Aim of the task: Turn the lines of the records between the one holding "Given: Select the row name Дорж Болормаа" and the one holding "directions with the", inclusive, into a Markdown table with the columns No. and Text, one row per line and blank lines left out. Leave the pictures out of the table.

Input rows:
>> Start

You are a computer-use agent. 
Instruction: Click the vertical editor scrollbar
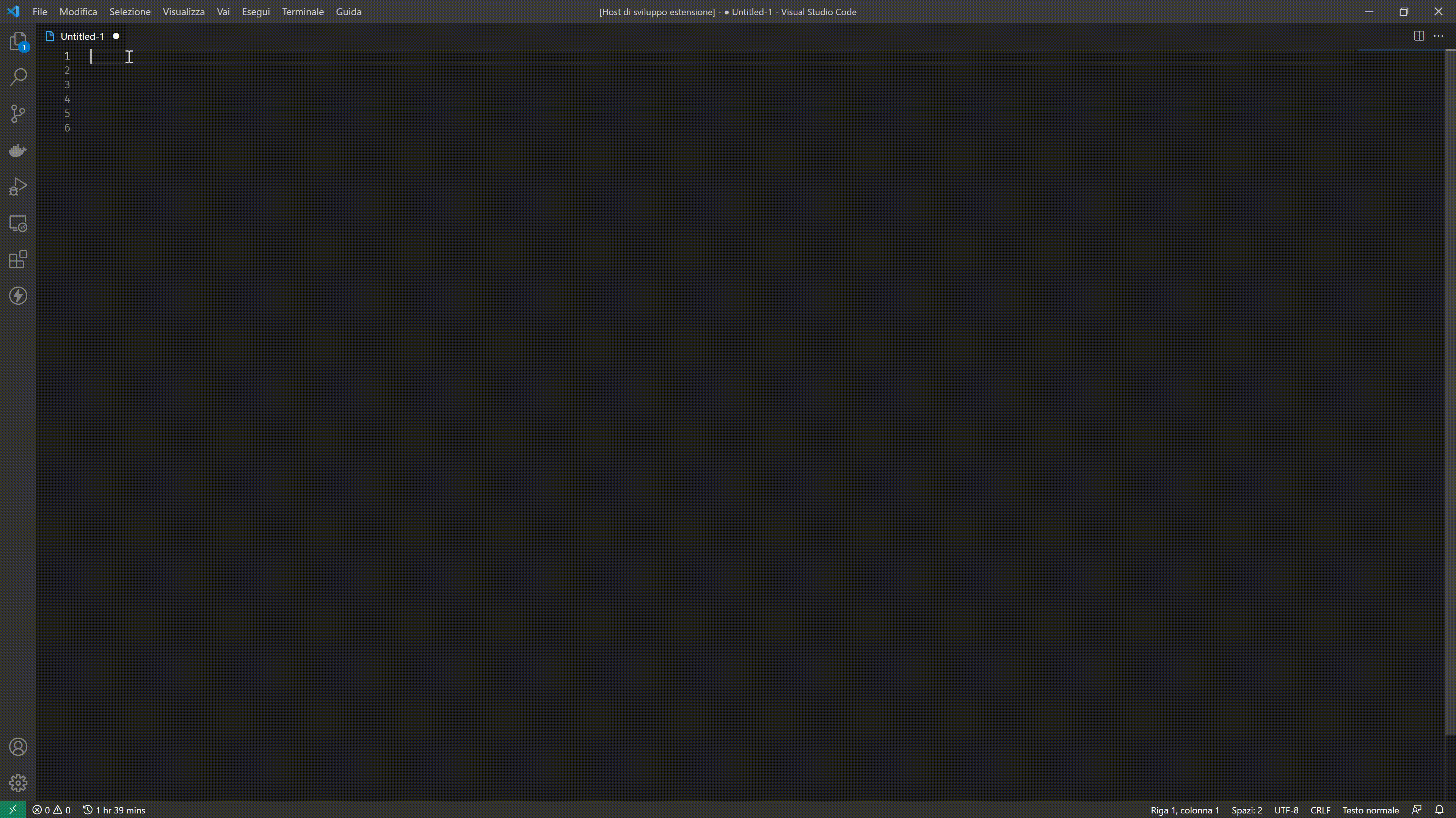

>> End
>> Start

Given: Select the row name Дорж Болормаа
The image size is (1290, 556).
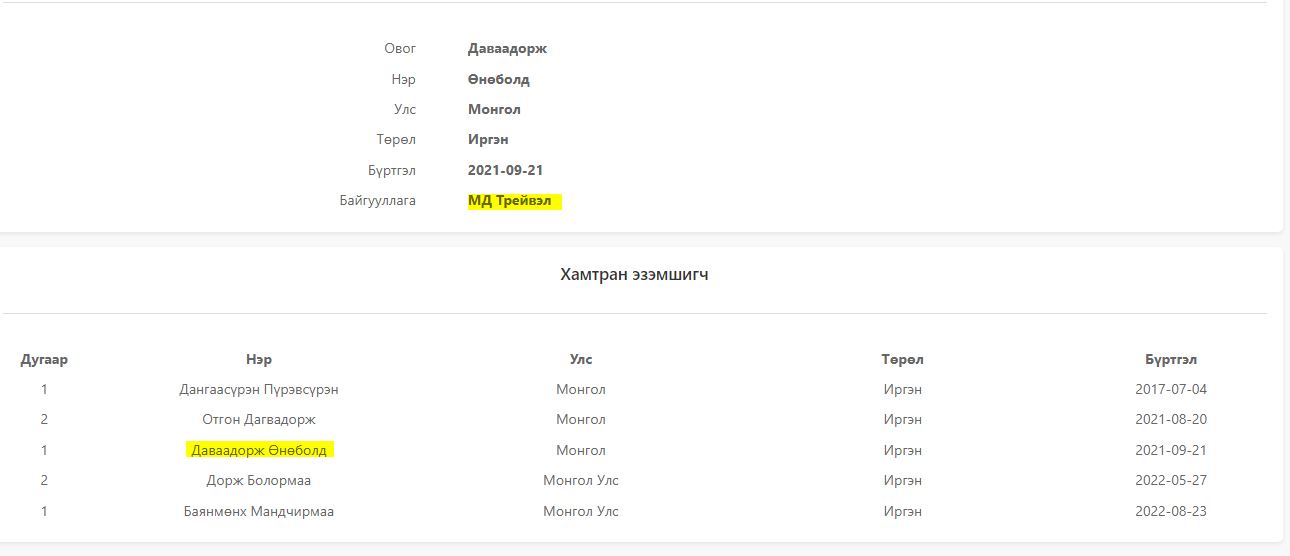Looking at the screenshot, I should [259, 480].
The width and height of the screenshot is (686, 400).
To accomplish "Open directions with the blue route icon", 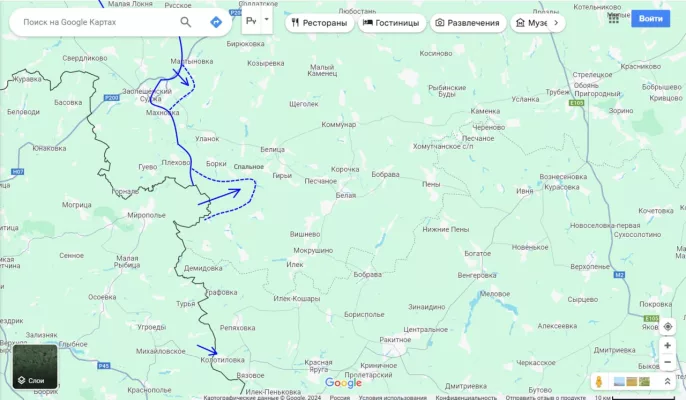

>> End

Result for this task:
| No. | Text |
|---|---|
| 1 | Given: Select the row name Дорж Болормаа |
| 2 | The image size is (1290, 556). |
| 3 | Looking at the screenshot, I should [259, 480]. |
| 4 | The width and height of the screenshot is (686, 400). |
| 5 | To accomplish "Open directions with the blue route icon",  |